Once enrolled in the trial, 5 vaccinations of VB10.16 at 3 mg were given during the first 12 weeks, followed by vaccination every 6 weeks for up to 48 weeks from first immunization for a total of 11 vaccinations. Additionally, patients received up to 17 infusions of atezolizumab for up to 48 weeks from first treatment, with atezolizumab administered at an intravenous dose of 1200 mg every 3 weeks. A follow-up period of up to 12 months followed the 48-week treatment period.
Primary end points of the trial included incidence and severity of adverse events (AEs), and ORR as assessed by RECIST 1.1 at any time during the study. Secondary end points consisted of duration of response (DOR), progression-free survival (PFS), overall survival (OS), and to evaluate immunogenicity of the combination of VB10.16 and atezolizumab by analyzing HPV16 E6/E7-specific cellular immune responses.

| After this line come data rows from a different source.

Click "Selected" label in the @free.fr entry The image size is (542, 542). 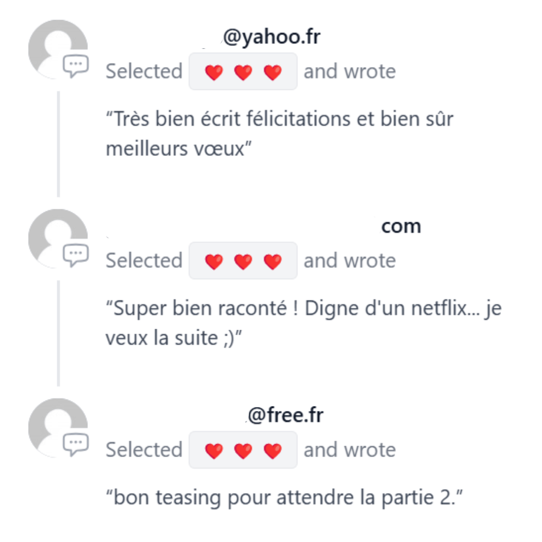coord(144,450)
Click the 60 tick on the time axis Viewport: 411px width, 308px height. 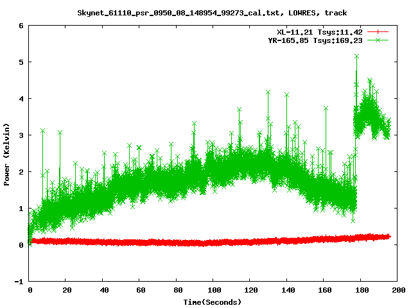click(140, 291)
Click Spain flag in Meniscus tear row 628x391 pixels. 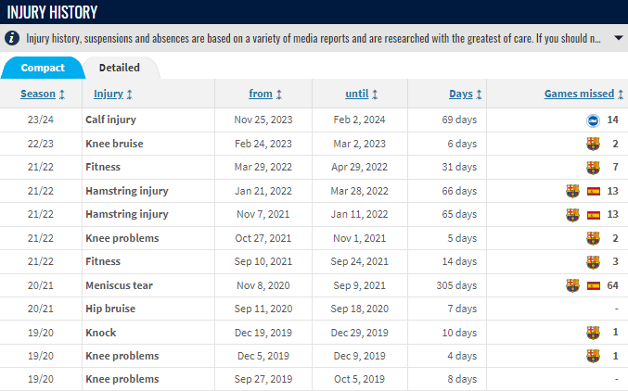tap(594, 285)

Other outcome measures examined throughout the trial included assessing predictive biomarkers, including PD-L1 in tumor material and investigating changes in tumor microenvironment by immunohistochemistry and/or gene expression, and correlating HPV16 circulating tumor DNA (ctDNA) in plasma with clinical response.
At a median follow-up of 6 months, the interim results from 39 patients showed an ORR of 21%, including 2 patients who achieved a complete response and 6 who achieved a partial response. Additionally, a very high disease control rate of 64% was demonstrated within this patient population.
Anti-tumor activity was observed in the PD-L1 positive patients (ORR of 27% and DCR of 77%) as well as in the PD-L1 negative patients (ORR of 17% and DCR of 58%), indicating both to have a potential clinical benefit. A DCR of 71% was also observed within patients who had non-inflamed tumors, including immune desert and T-cell excluded tumors, suggesting a differentiated anti-tumor response pattern of the combination treatment compared to checkpoint inhibitor monotherapy.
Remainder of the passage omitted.